## Excerpted passage:
----
Hello fellow wanderers on this awful path,
I’m three weeks post-MVA after a missed miscarriage, and writing has been one of the ways I’ve been trying to make sense of the grief, the waiting, and the strange mix of emptiness and hope for future pregnancies. It was my first pregnancy and we were so excited before it all went wrong.
I wanted to share this poem I wrote, partly to get it out of my head, partly in case it resonates with anyone else going through something similar. There’s a lot about this whole thing that feels lonely and undignified, and this community has already helped me feel less alone.
No pressure to read or respond, but if it speaks to you, I’d really appreciate knowing I’m not the only one navigating this.
Thank you for being here. ❤️
Empty
I didn’t know
you could be full of something
that was never really there.
I didn’t know a body could be
occupied by absence,
or that an empty sac
could take up so much space.
They said
“non-viable”
“anembryonic”
but I heard
“the baby you pictured never even started.”
And I felt the floor of my future tilt.
Because I had already met them
in my mind.
Checked their due date.
Planned Christmas.
Imagined next autumn
with a pram and a passport.
They were a handful of cells
but somehow
they were also a whole life
I’d already learned by heart.
And then:
silence.
A waiting room.
A “maybe.”
A “come back in two weeks.”
A “still nothing.”
A “we’re sorry.”
A “surgical management.”
A whole vocabulary of heartbreak
I didn’t know I’d need.
It turns out grief can be
slow,
bureaucratic,
and unbelievably undignified.
Pads and paracetamol,
and trying to pretend at work
that my uterus isn’t staging
a small, sad rebellion.
And in all this:
my husband —
solid as a handrail,
even when his fear comes out sideways
and we misread each other
in the dark.
----
## Supplied entries:
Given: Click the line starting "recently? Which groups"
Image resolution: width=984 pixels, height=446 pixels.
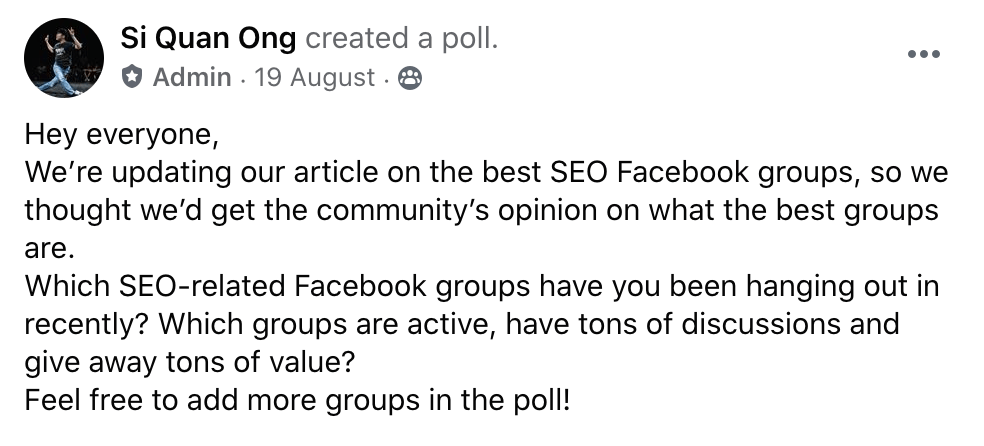Looking at the screenshot, I should click(461, 325).
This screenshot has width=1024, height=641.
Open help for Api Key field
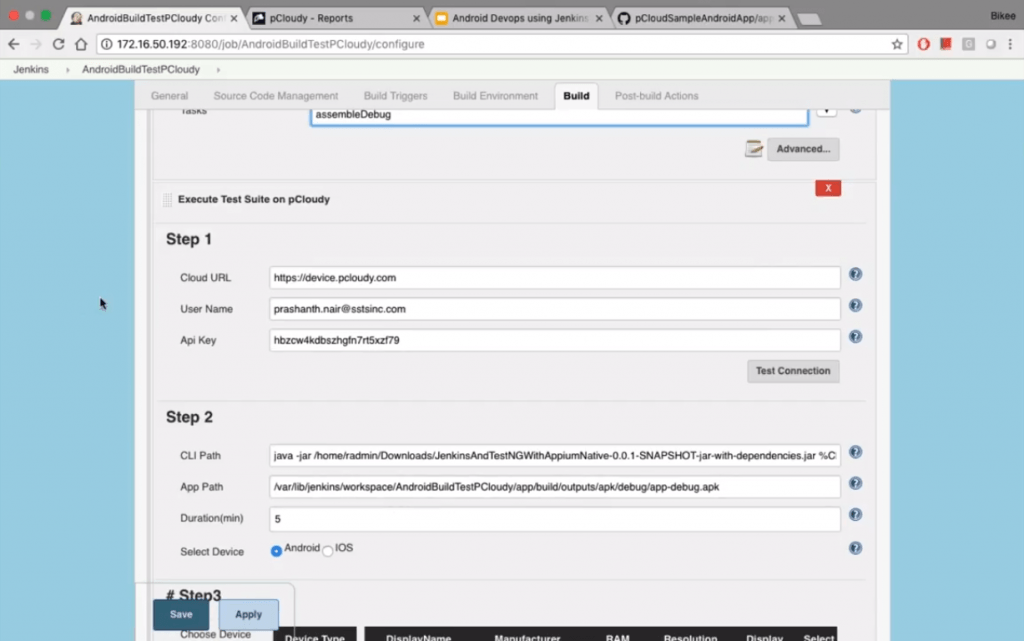click(855, 337)
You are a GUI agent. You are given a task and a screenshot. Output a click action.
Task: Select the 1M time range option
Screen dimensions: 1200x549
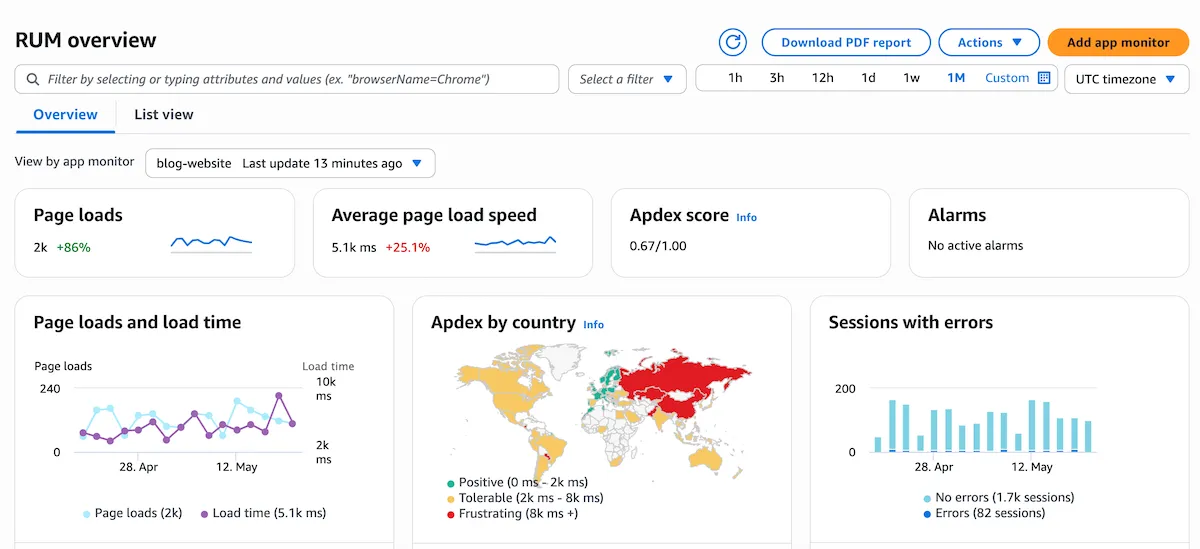pyautogui.click(x=956, y=78)
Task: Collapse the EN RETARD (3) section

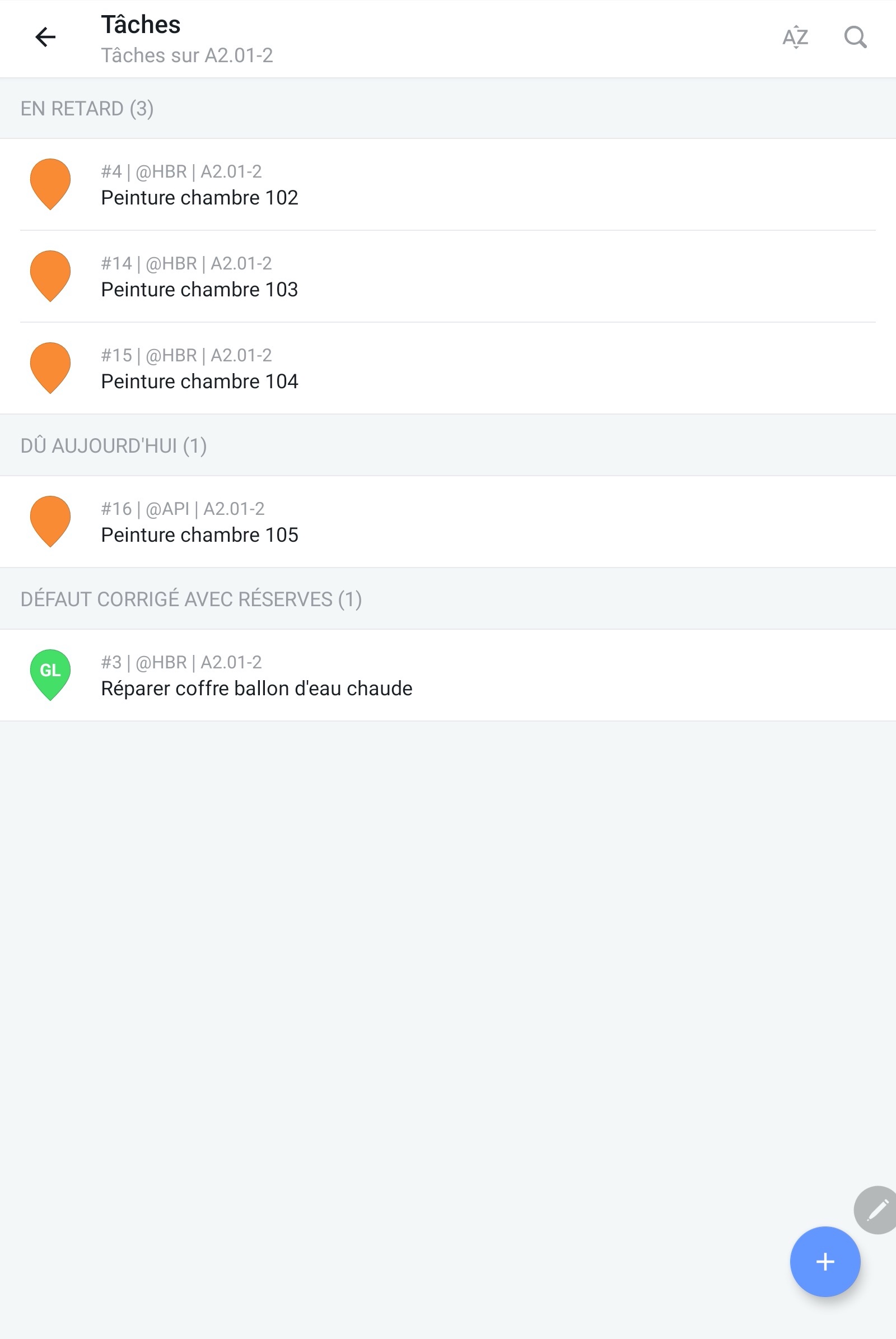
----
## Problems to work on:
1 - Swap "paracetamol" for "ibuprofen" in the post's text between "It turns out" and "small, sad rebellion.", inclusive, and give that stretch back.
2 - Condense the paragraph of the post that begins "I’m three weeks post-MVA" into a shorter version that keeps its main facts.
3 - Render this sentence from the post in Spanish: "There’s a lot about this whole thing that feels lonely and undignified, and this community has already helped me feel less alone."
The entries were drawn from a different source than the post.

## Solutions in order:
1 -
It turns out grief can be
slow,
bureaucratic,
and unbelievably undignified.
Pads and ibuprofen,
and trying to pretend at work
that my uterus isn’t staging
a small, sad rebellion.

2 - Three weeks post-MVA after a missed miscarriage, I've used writing to make sense of grief, waiting, and a mix of emptiness and hope about future pregnancies. It was my first pregnancy, and we were very excited before it went wrong.

3 - Hay mucho en todo esto que se siente solitario e indigno, y esta comunidad ya me ha ayudado a sentir menos soledad.